■ **Dataset records**:

>>

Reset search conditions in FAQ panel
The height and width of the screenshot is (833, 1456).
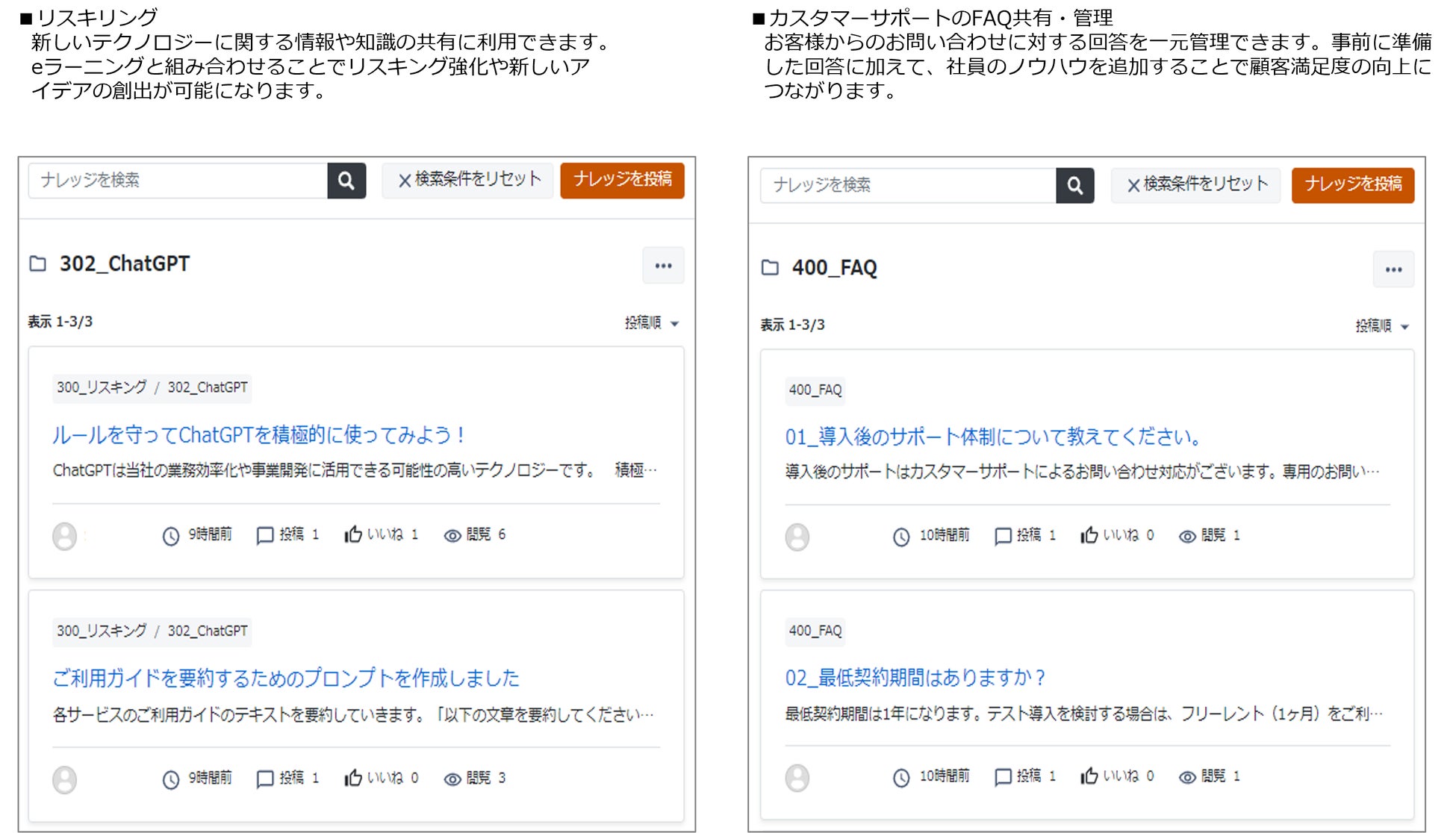point(1196,184)
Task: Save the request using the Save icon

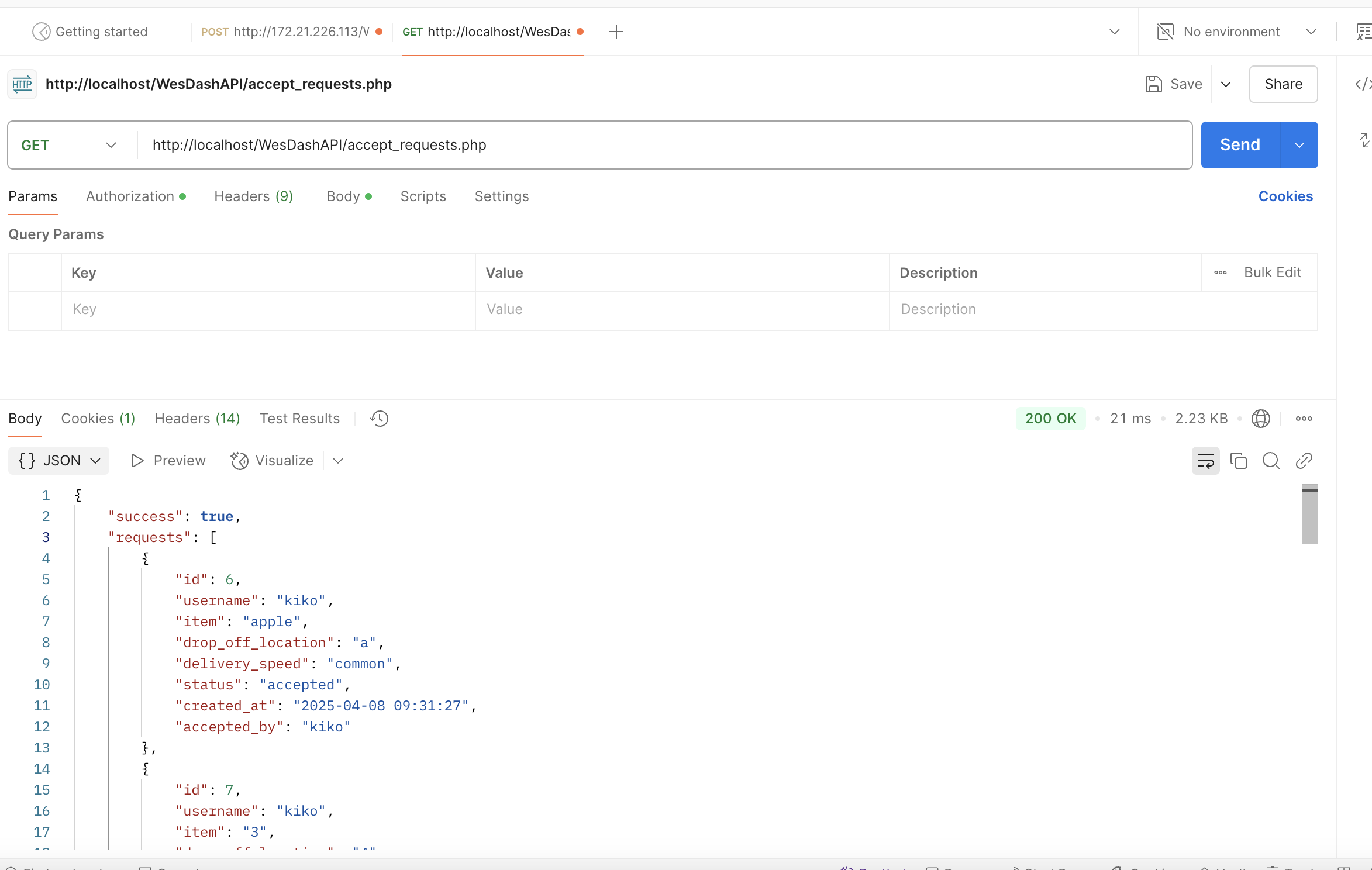Action: click(1153, 84)
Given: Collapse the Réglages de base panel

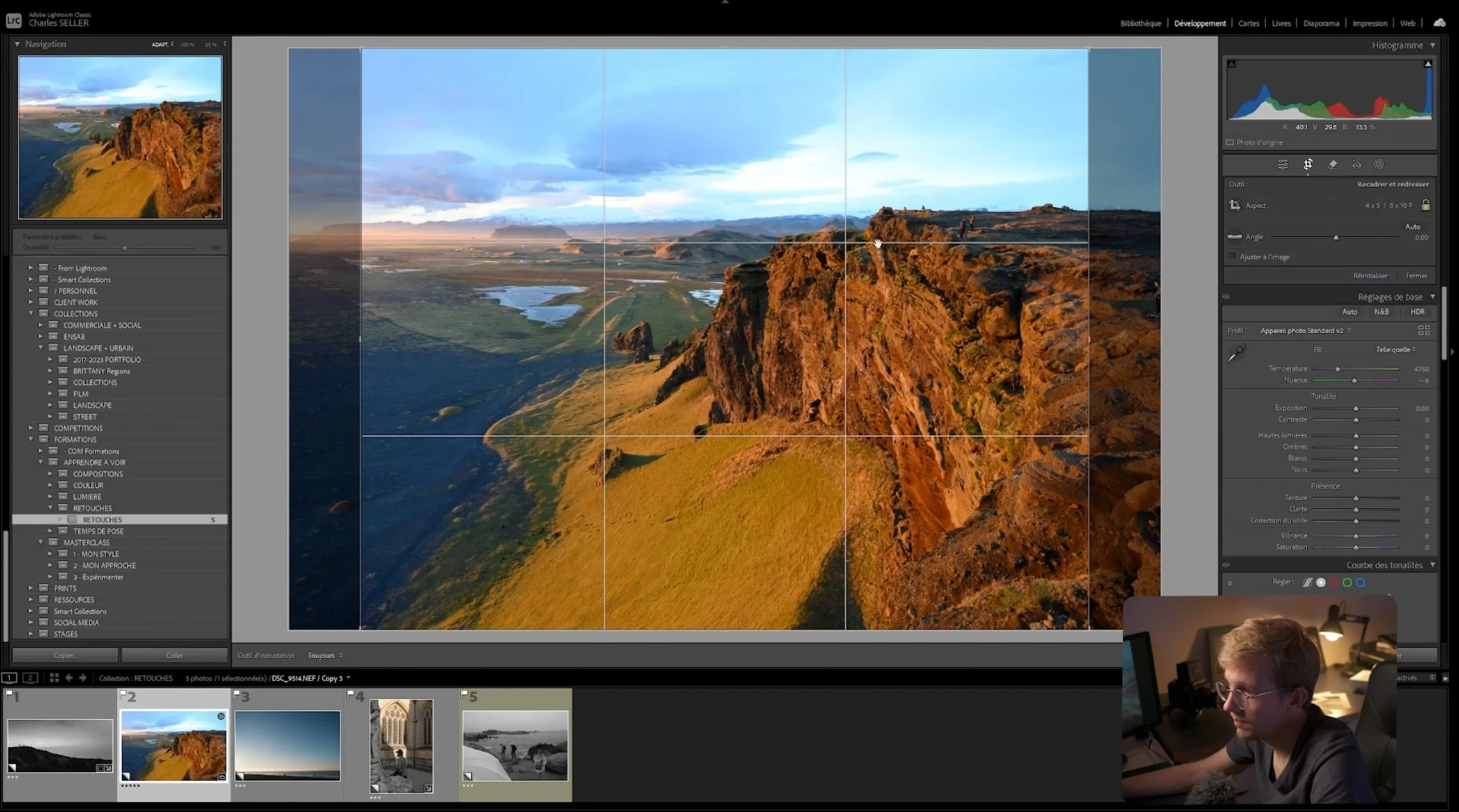Looking at the screenshot, I should 1433,297.
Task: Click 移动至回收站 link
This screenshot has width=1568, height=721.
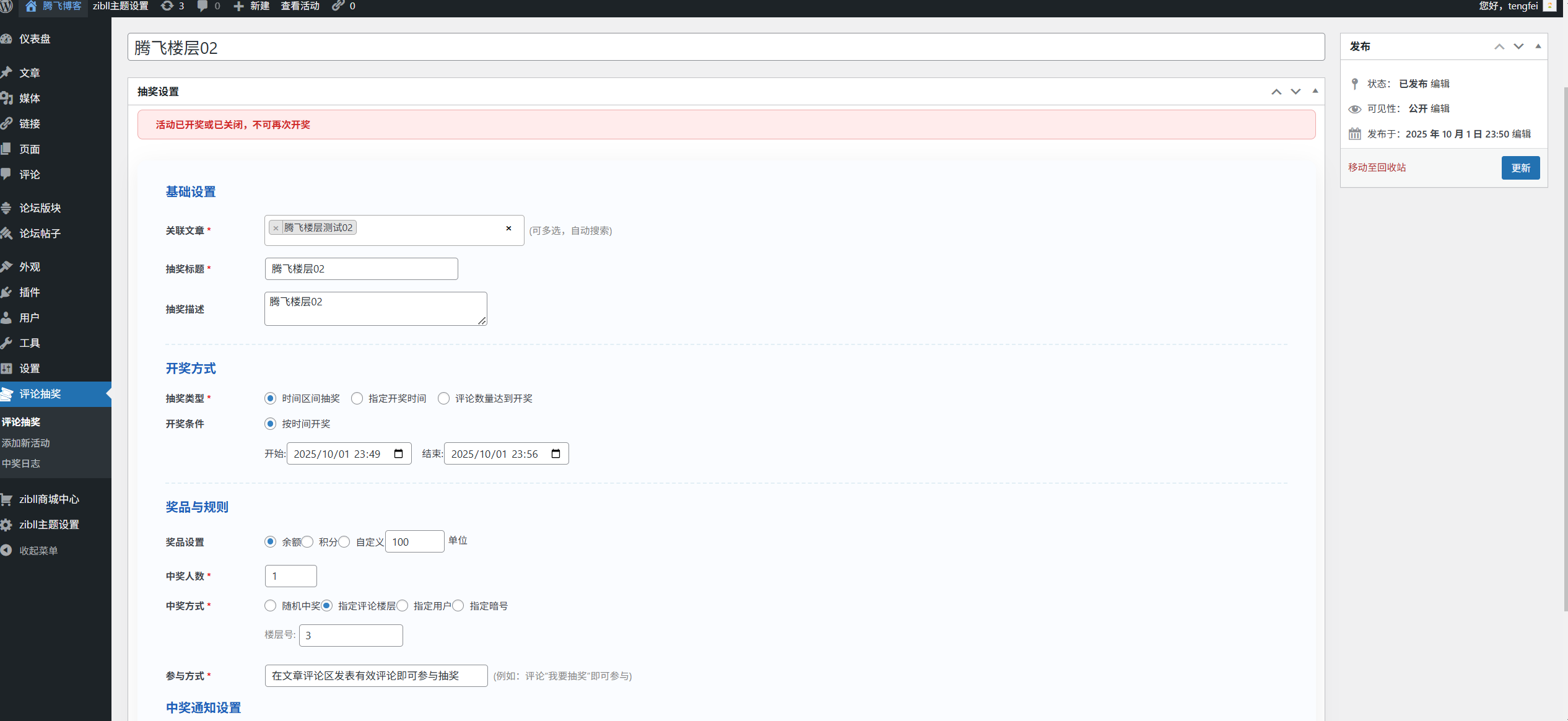Action: click(x=1377, y=167)
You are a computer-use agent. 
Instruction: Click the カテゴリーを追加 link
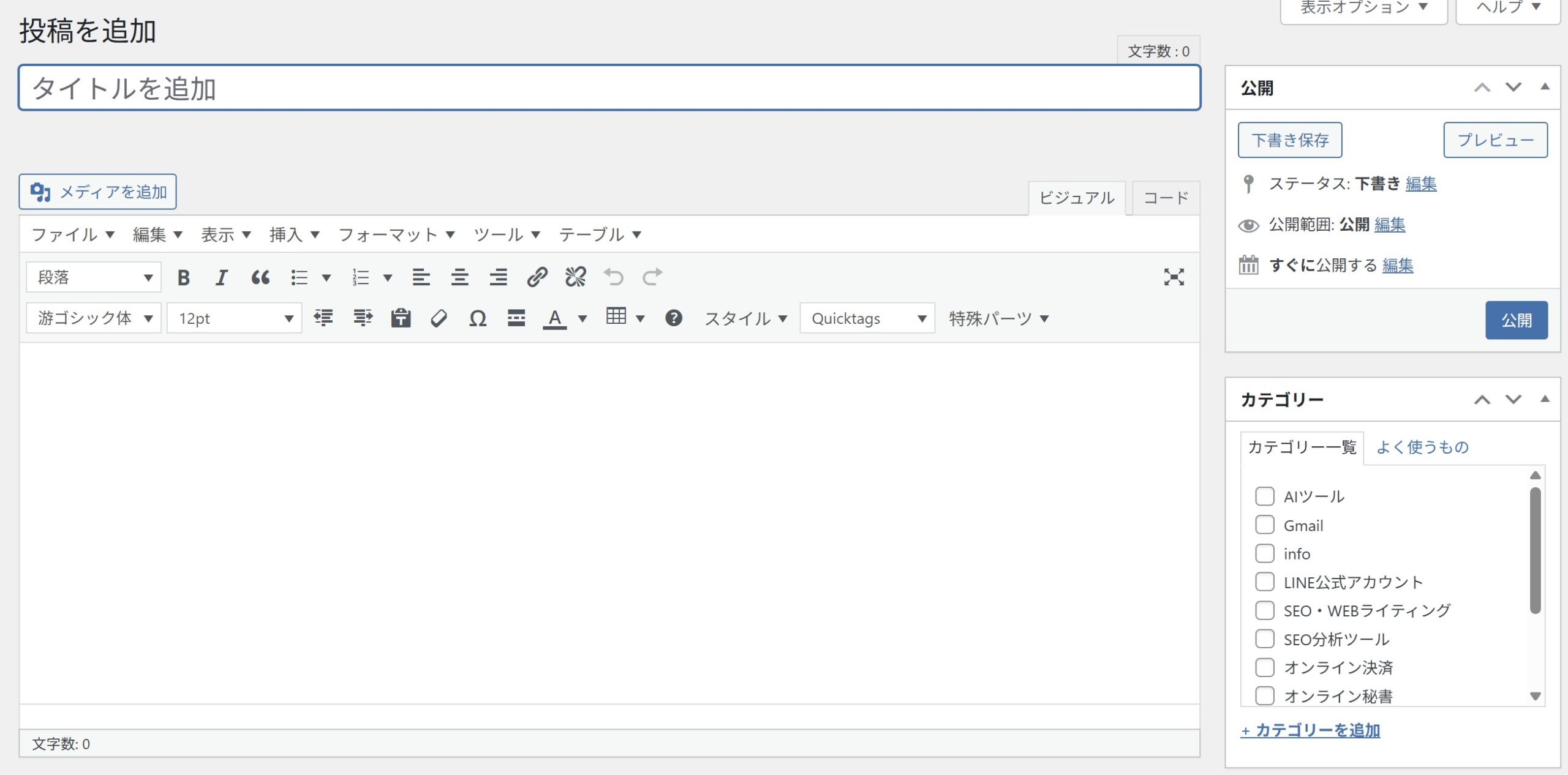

<<

■ **Your instructions**: Copy every line above that holds the word "link".

■ **Answer**:
Task: Click 移动至回收站 link
Instruction: Click the カテゴリーを追加 link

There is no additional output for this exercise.